The “discovery” of seven waterfalls along the Again River in the Hudson Bay Lowlands by Canadian geographer Adam Shoalts was met with the confusion and disdain of some members of Moose Cree First Nation in August.

Shoalts received considerable praise from the Royal Canadian Geographical Society for being the first to officially map the waterfalls in late July. Some even went so far as to credit him with being the first to travel the river in its entirety despite conclusive evidence that local First Nations had been canoeing on the Again for centuries before Shoalts was born.

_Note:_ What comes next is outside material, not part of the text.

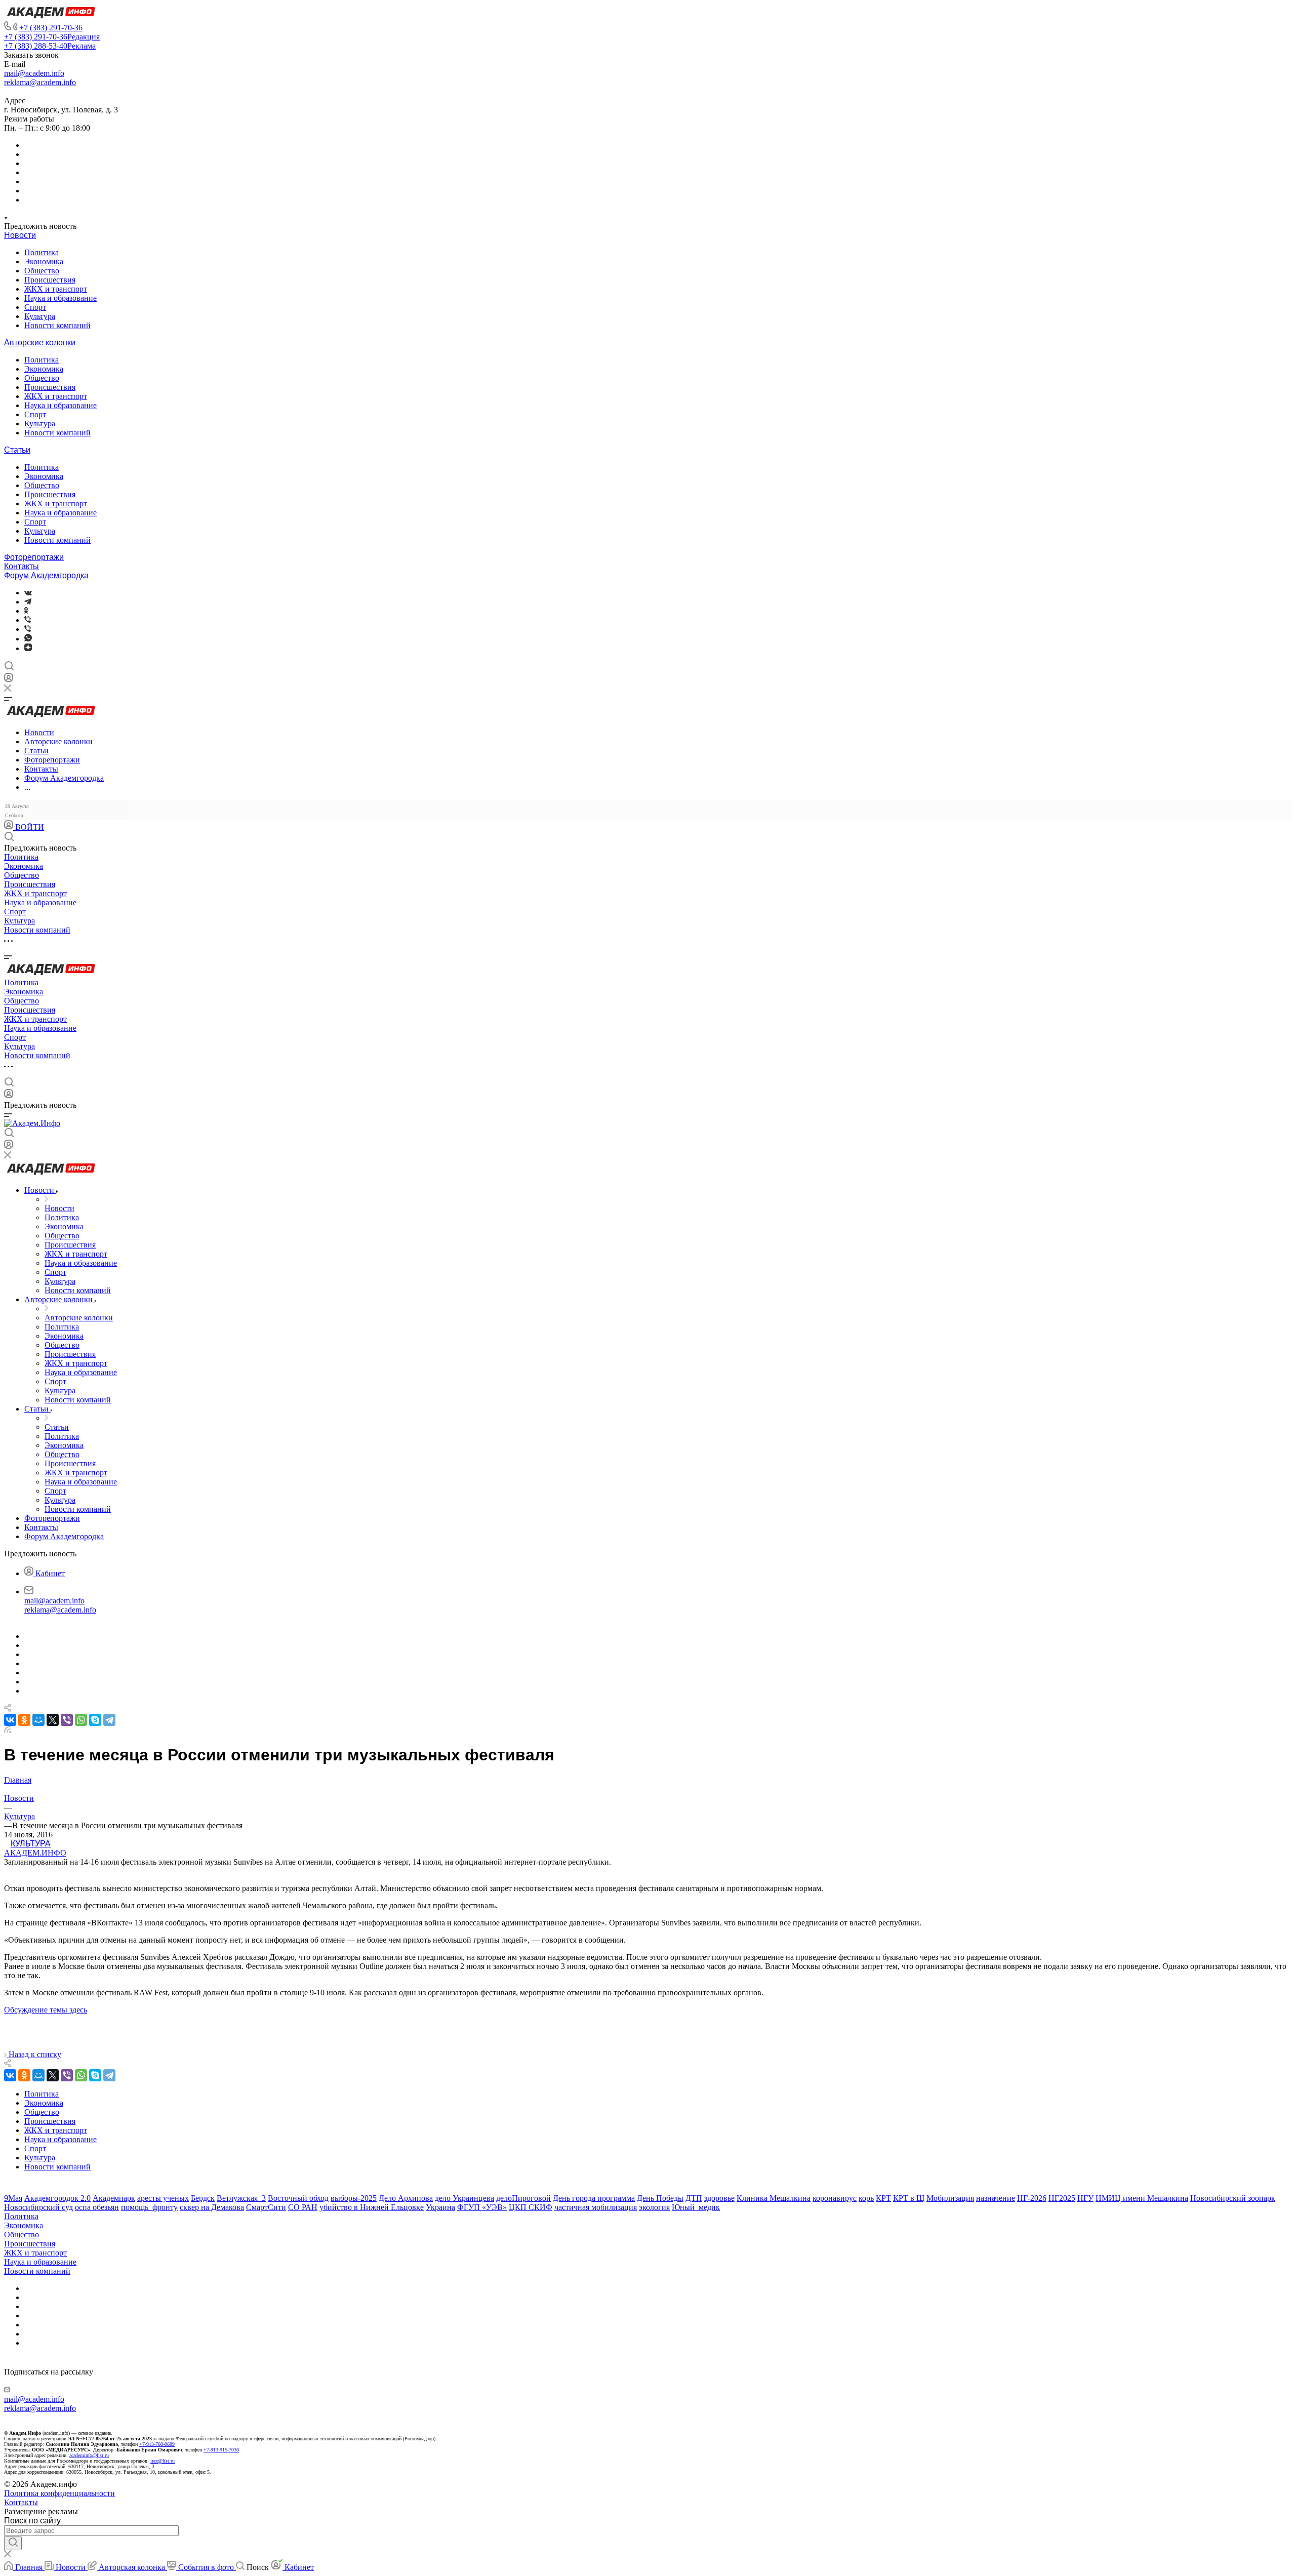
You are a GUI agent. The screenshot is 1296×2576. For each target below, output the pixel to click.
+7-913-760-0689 (157, 2444)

John Turner, a former Moose Cree researcher, conducted interviews with several Elders in the early 2000s that confirm that the Again River was a vital transportation route for Moose Cree as recently as 60 years ago.

“Until air transportation became more prominent in the North, the river was one of the main routes south of Moose Factory that was used to reach Quebec,” said Turner. “Obviously the portages and traces of use have grown over in the last half-century. Some of the Elders I interviewed specifically described an elevated point on the river where you could see James Bay on a clear day.”

While Turner admits that Shoalts’ mapping of the area deserves recognition, he describes the scientific geographical community’s perspective on the work as “troubling.”

“It strikes me as a distinctly colonialist attitude,” said Turner. “They act as if no one has ever been there, even though people have been there for centuries.”